I have always been interested in how the background affects the foreground. Many collage pieces prove this. ( a sample accompanies this). I take away the busyness of a background to focus the viewer to the subject. The same holds true for photography. Choosing the background is as important as the subject. The background enhances the subject. That cello note vibrates right into my brain and releases a powerful feeling. I felt overwhelmed for a moment. It was a perfect communion of movie subject and music, combined to create a strong reaction.

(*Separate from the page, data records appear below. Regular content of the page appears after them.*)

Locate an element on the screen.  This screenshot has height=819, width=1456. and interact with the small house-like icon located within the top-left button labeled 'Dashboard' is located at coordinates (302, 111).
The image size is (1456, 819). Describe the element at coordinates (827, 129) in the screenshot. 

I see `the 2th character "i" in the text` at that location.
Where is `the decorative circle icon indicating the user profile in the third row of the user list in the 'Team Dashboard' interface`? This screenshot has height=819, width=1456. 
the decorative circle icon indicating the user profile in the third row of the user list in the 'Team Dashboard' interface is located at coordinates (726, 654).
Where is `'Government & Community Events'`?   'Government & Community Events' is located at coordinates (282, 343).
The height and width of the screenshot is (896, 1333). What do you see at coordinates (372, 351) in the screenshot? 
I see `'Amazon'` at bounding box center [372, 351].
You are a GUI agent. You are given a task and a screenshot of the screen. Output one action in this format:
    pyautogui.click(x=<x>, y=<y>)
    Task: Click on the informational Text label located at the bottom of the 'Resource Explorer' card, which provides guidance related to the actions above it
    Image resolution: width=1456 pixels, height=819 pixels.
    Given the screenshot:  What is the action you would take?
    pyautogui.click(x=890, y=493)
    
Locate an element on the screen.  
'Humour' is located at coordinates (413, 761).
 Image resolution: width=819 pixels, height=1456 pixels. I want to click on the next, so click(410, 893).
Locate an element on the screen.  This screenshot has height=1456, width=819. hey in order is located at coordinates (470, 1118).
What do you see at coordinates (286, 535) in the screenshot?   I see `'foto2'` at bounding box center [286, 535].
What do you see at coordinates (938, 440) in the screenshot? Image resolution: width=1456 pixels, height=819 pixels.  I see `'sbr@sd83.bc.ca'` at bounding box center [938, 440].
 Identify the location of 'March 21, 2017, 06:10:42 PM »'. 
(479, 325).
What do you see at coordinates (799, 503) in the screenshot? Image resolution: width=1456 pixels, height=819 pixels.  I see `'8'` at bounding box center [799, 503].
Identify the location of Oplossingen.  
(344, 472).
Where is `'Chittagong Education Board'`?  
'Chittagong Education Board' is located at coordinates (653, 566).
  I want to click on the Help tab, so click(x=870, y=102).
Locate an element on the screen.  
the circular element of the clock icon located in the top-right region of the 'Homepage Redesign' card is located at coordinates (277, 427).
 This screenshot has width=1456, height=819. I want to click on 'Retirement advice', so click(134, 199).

Every person reacts to vibrations differently. This same thing happens to me when I hear bagpipes. A shiver runs up my spine. Physical vibrations also fascinate me. Ripple marks at the beach. This could be considered music made visible. Circular waves from a pebble dropped in a placid pond; a cloud pattern called “Mackerel sky” called that because of the repeated stripes n the flanks of a fish by that name.
These examples are different from a cello note, they begin to open a door into a bigger picture. From the very beginning of the Universe, the first atom began vibrating. The motions of electrons around the nucleus, the beginning of light waves, earthquakes, tsunami’s, and countless other examples prove to me that we are inundated by a huge variety of vibrations.
While sitting on a chair in a library for a safe driving course, I suddenly felt my chair vibrate. I looked at the floor, it too was vibrating. It was an earthquake that occurred in the Hudson Valley. The vibrations from that event reached Long Island.
Every sound comes from a vibration. Some of these have an astonishing impact on us. I love to hear the song of a Mourning Dove in the early morning. I love to hear the steady rhythmic beat of a drummer drumming.
According to Merriam Webster Dictionary:
Sympathetic vibration is “a vibration produced in one body by the vibrations of exactly the same period in a neighboring body.” To give a physics explanation of this essay is beyond my ability.
Back in the ‘60s the age of flower children, the phrase “good vibes” was popular. The opposite term “bad vibes” can be explained by the sensations we pick up from beyond our bodies that either make us feel good or bad. Let’s hope that each of us have only good vibes.